Omniwhegs Are Awesome Times Two

What’s the strangest wheel? The omniwheel. Unless you count whegs — “wheel legs” — as wheels. This research paper from Shanghai Technical University explores a mash-up of the two ideas, where the wheels roll as standard omniwheels until a servo on the axle unfurls them into their whegs configuration. The result? OmniWhegs!

The resulting vehicle is a bit of a departure from the original whegs concept, which used compliant mechanisms which passively balanced the force across the legs. Here, the omniwhegs are rigid and actually use a synchronization routine that you can see in the video embedded below.

If you can’t get enough omniwheels, you’re not alone. Here’s a rare three-wheeler, and here’s an omniwheel made of MDF. We haven’t seen enough whegs-based bots, but OutRunner is pretty astounding, and we think deserves a second look.

We’ve also seen wheels that convert to whegs before, but without the omni.  And we don’t know if that one ever made it out of render-of-a-robot phase.

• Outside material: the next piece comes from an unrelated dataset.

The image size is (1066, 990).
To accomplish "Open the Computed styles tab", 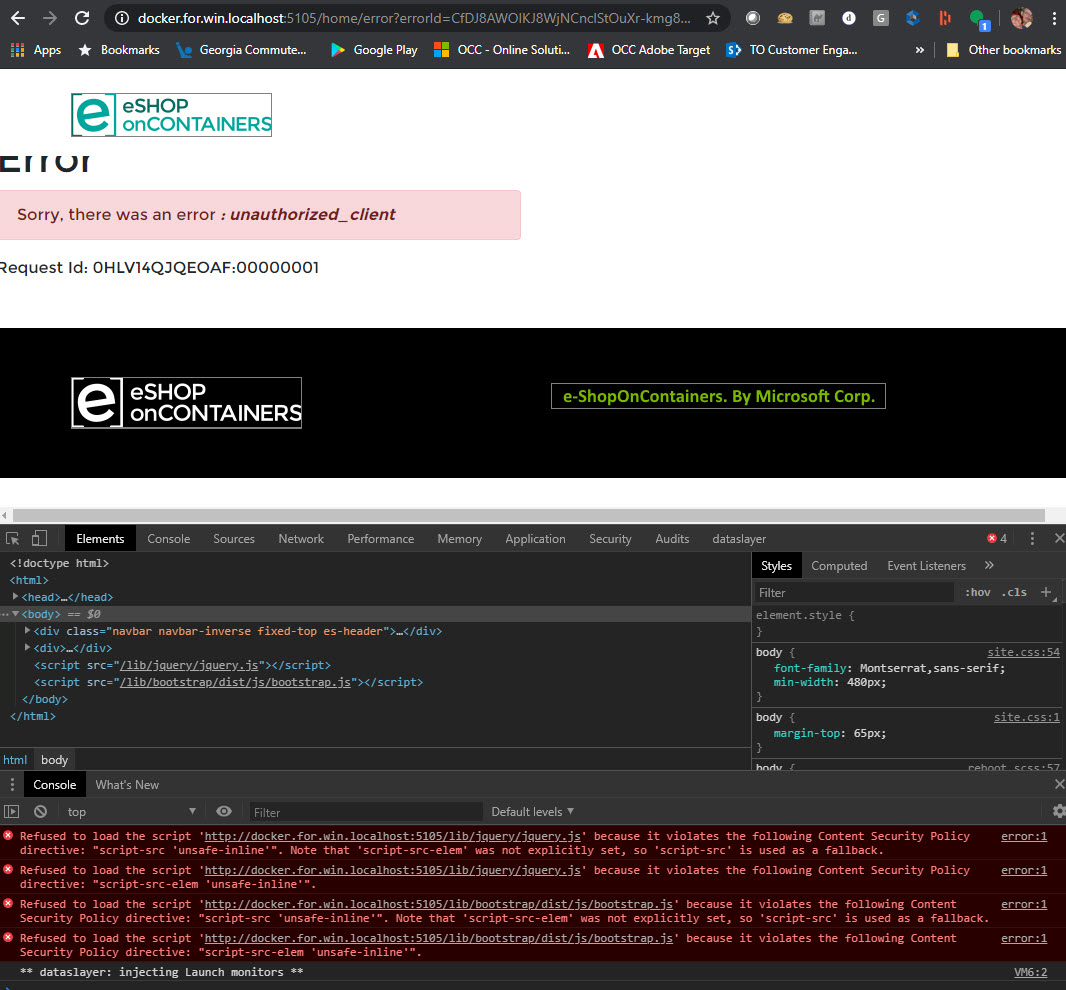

So kudos to the Shanghai team for taking the strangest possible wheels and actually building them!

26 thoughts on “Omniwhegs Are Awesome Times Two

  1. I love this concept, and have been looking into similar mechanisms for awhile, but I’ve run into needing specialized mechanisms (stair-climbing, rough terrain, etc.) for a more elegant(?) solution. This seems more like a scatter-gun approach, which seems more likely to succed quickly in iterating possible uses/scenarios.